-- Opening Marker --

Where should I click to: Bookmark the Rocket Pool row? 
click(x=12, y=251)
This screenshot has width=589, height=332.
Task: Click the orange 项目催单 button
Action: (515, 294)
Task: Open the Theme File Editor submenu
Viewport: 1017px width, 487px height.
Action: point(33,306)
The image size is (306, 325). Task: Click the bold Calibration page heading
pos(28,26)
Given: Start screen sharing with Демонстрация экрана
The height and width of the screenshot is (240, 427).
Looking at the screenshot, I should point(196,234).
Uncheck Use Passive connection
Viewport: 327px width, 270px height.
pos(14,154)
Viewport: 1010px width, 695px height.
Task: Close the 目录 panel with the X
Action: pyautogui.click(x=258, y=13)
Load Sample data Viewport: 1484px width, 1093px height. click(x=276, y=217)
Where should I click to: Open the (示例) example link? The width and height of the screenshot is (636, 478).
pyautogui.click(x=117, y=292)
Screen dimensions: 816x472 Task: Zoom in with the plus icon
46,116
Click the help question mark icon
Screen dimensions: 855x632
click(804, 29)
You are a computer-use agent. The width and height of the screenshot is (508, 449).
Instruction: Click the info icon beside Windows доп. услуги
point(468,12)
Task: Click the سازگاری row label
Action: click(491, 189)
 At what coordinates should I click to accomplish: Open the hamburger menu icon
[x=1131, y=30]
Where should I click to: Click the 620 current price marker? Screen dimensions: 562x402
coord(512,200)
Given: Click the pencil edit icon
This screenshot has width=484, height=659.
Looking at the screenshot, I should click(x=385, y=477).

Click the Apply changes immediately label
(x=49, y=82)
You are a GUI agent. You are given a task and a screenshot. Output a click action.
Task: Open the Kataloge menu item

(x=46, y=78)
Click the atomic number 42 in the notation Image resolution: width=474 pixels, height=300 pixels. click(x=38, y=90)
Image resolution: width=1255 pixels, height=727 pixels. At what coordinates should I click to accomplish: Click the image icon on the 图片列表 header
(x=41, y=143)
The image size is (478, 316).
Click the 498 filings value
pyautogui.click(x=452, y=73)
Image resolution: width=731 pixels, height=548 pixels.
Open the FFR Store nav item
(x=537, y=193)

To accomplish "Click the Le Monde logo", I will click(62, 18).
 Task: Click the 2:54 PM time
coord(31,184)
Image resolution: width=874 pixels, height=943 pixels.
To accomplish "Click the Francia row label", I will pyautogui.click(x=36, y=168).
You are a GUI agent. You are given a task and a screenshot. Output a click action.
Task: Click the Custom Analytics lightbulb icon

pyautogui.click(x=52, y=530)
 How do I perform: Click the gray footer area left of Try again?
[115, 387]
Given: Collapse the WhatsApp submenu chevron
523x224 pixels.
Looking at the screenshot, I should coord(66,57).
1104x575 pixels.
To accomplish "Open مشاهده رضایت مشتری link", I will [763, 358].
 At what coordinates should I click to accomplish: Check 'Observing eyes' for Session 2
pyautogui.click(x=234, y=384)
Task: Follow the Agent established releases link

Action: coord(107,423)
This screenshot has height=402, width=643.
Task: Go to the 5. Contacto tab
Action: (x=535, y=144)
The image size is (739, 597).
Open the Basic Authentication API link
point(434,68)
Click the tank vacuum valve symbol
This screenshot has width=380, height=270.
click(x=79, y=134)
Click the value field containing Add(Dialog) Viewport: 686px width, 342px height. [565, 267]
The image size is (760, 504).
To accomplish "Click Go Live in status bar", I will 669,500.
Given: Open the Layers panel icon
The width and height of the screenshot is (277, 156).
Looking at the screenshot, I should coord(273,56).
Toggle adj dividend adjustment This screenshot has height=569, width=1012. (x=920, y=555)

-- Closing Marker --

Exercise directions =>
Every line in the records has to be written out again exactly.

Response for this exercise =>
Where should I click to: Bookmark the Rocket Pool row? 
click(x=12, y=251)
This screenshot has width=589, height=332.
Task: Click the orange 项目催单 button
Action: (515, 294)
Task: Open the Theme File Editor submenu
Viewport: 1017px width, 487px height.
Action: point(33,306)
The image size is (306, 325). Task: Click the bold Calibration page heading
pos(28,26)
Given: Start screen sharing with Демонстрация экрана
The height and width of the screenshot is (240, 427).
Looking at the screenshot, I should point(196,234).
Uncheck Use Passive connection
Viewport: 327px width, 270px height.
pos(14,154)
Viewport: 1010px width, 695px height.
Task: Close the 目录 panel with the X
Action: pyautogui.click(x=258, y=13)
Load Sample data Viewport: 1484px width, 1093px height. click(x=276, y=217)
Where should I click to: Open the (示例) example link? The width and height of the screenshot is (636, 478).
pyautogui.click(x=117, y=292)
Screen dimensions: 816x472 Task: Zoom in with the plus icon
46,116
Click the help question mark icon
Screen dimensions: 855x632
click(804, 29)
You are a computer-use agent. The width and height of the screenshot is (508, 449).
Instruction: Click the info icon beside Windows доп. услуги
point(468,12)
Task: Click the سازگاری row label
Action: click(491, 189)
 At what coordinates should I click to accomplish: Open the hamburger menu icon
[x=1131, y=30]
Where should I click to: Click the 620 current price marker? Screen dimensions: 562x402
coord(512,200)
Given: Click the pencil edit icon
This screenshot has width=484, height=659.
Looking at the screenshot, I should click(x=385, y=477).

Click the Apply changes immediately label
(x=49, y=82)
You are a GUI agent. You are given a task and a screenshot. Output a click action.
Task: Open the Kataloge menu item

(x=46, y=78)
Click the atomic number 42 in the notation Image resolution: width=474 pixels, height=300 pixels. click(x=38, y=90)
Image resolution: width=1255 pixels, height=727 pixels. At what coordinates should I click to accomplish: Click the image icon on the 图片列表 header
(x=41, y=143)
The image size is (478, 316).
Click the 498 filings value
pyautogui.click(x=452, y=73)
Image resolution: width=731 pixels, height=548 pixels.
Open the FFR Store nav item
(x=537, y=193)

To accomplish "Click the Le Monde logo", I will click(62, 18).
 Task: Click the 2:54 PM time
coord(31,184)
Image resolution: width=874 pixels, height=943 pixels.
To accomplish "Click the Francia row label", I will pyautogui.click(x=36, y=168).
You are a GUI agent. You are given a task and a screenshot. Output a click action.
Task: Click the Custom Analytics lightbulb icon

pyautogui.click(x=52, y=530)
 How do I perform: Click the gray footer area left of Try again?
[115, 387]
Given: Collapse the WhatsApp submenu chevron
523x224 pixels.
Looking at the screenshot, I should coord(66,57).
1104x575 pixels.
To accomplish "Open مشاهده رضایت مشتری link", I will [763, 358].
 At what coordinates should I click to accomplish: Check 'Observing eyes' for Session 2
pyautogui.click(x=234, y=384)
Task: Follow the Agent established releases link

Action: coord(107,423)
This screenshot has height=402, width=643.
Task: Go to the 5. Contacto tab
Action: (x=535, y=144)
The image size is (739, 597).
Open the Basic Authentication API link
point(434,68)
Click the tank vacuum valve symbol
This screenshot has width=380, height=270.
click(x=79, y=134)
Click the value field containing Add(Dialog) Viewport: 686px width, 342px height. [565, 267]
The image size is (760, 504).
To accomplish "Click Go Live in status bar", I will 669,500.
Given: Open the Layers panel icon
The width and height of the screenshot is (277, 156).
Looking at the screenshot, I should coord(273,56).
Toggle adj dividend adjustment This screenshot has height=569, width=1012. (x=920, y=555)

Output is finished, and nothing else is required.